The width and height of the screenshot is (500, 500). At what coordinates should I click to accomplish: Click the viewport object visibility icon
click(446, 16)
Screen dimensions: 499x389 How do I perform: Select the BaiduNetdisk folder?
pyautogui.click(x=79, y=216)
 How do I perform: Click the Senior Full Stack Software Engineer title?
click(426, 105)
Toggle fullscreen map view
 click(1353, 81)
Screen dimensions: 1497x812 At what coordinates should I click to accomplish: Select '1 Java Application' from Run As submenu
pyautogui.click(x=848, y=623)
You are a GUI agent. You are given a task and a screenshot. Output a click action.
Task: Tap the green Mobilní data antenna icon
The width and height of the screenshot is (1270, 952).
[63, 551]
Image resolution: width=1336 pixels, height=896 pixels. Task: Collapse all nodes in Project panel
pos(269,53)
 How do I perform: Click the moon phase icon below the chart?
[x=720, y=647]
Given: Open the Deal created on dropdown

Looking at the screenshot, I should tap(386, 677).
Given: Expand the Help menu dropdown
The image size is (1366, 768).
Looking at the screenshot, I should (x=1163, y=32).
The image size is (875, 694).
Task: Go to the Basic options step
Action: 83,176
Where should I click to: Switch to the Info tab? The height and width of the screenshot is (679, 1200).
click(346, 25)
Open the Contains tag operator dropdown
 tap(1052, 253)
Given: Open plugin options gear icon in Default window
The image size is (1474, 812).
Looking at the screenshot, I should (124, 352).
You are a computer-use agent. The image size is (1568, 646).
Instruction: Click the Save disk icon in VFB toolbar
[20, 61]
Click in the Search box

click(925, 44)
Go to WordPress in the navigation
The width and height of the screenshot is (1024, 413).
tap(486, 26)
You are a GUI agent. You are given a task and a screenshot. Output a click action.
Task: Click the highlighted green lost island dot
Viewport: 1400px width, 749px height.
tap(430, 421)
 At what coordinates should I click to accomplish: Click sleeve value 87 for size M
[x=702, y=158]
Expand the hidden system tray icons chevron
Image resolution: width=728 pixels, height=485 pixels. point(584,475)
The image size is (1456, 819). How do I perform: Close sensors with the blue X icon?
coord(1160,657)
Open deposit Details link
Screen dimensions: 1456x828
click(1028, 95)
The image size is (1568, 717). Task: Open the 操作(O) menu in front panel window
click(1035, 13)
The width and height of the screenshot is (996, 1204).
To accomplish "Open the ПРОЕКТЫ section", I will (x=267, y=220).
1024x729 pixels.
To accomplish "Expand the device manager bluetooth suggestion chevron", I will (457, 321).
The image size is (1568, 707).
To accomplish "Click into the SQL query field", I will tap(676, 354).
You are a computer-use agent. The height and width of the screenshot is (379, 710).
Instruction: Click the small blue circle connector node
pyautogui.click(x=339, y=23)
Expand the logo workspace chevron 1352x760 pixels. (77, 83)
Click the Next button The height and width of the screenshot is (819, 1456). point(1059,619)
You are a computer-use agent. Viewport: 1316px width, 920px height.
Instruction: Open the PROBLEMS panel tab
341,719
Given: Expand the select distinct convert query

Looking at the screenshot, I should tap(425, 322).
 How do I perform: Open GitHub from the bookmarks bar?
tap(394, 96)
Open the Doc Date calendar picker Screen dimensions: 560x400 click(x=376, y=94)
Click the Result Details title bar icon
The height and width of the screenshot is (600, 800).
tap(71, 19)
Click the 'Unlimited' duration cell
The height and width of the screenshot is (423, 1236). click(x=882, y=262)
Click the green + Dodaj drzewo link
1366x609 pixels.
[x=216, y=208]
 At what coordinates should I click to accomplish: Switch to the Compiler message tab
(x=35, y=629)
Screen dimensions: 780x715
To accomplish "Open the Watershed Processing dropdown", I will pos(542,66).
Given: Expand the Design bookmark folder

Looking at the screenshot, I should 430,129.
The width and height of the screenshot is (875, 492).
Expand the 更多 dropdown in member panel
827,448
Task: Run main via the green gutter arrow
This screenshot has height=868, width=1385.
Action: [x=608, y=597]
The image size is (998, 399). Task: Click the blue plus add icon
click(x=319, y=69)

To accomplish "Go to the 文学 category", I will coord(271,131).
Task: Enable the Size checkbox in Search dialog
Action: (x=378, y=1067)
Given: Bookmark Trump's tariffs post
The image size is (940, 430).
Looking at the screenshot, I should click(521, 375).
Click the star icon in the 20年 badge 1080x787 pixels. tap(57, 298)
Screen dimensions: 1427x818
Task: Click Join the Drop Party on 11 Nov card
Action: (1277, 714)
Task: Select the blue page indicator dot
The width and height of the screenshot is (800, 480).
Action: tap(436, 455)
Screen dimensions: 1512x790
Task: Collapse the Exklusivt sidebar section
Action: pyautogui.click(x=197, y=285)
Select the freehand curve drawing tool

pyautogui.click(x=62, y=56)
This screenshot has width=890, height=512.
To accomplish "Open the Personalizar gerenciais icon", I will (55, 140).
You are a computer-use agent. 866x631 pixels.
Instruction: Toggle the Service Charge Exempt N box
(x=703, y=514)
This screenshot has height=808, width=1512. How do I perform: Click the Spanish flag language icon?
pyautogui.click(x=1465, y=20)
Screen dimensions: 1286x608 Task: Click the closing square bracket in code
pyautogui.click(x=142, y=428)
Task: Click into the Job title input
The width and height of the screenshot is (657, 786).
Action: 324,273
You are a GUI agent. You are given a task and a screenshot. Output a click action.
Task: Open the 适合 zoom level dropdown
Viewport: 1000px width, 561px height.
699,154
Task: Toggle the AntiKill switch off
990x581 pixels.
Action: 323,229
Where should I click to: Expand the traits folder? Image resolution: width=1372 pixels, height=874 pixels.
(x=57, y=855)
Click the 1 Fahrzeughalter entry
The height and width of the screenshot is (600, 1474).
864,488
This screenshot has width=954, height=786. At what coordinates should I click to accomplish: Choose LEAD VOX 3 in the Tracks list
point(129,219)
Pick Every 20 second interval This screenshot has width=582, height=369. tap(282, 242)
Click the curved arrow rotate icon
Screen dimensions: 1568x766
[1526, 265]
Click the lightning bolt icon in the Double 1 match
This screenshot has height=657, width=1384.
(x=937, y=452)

================

Rewrite everything from the beginning of the lines down to the line containing "click(1353, 81)", replacing "perform" with "carry out" and leaving all else unchanged.

◆ **Exercise solution**:
The width and height of the screenshot is (500, 500). At what coordinates should I click to accomplish: Click the viewport object visibility icon
click(446, 16)
Screen dimensions: 499x389 How do I carry out: Select the BaiduNetdisk folder?
pyautogui.click(x=79, y=216)
 How do I carry out: Click the Senior Full Stack Software Engineer title?
click(426, 105)
Toggle fullscreen map view
 click(1353, 81)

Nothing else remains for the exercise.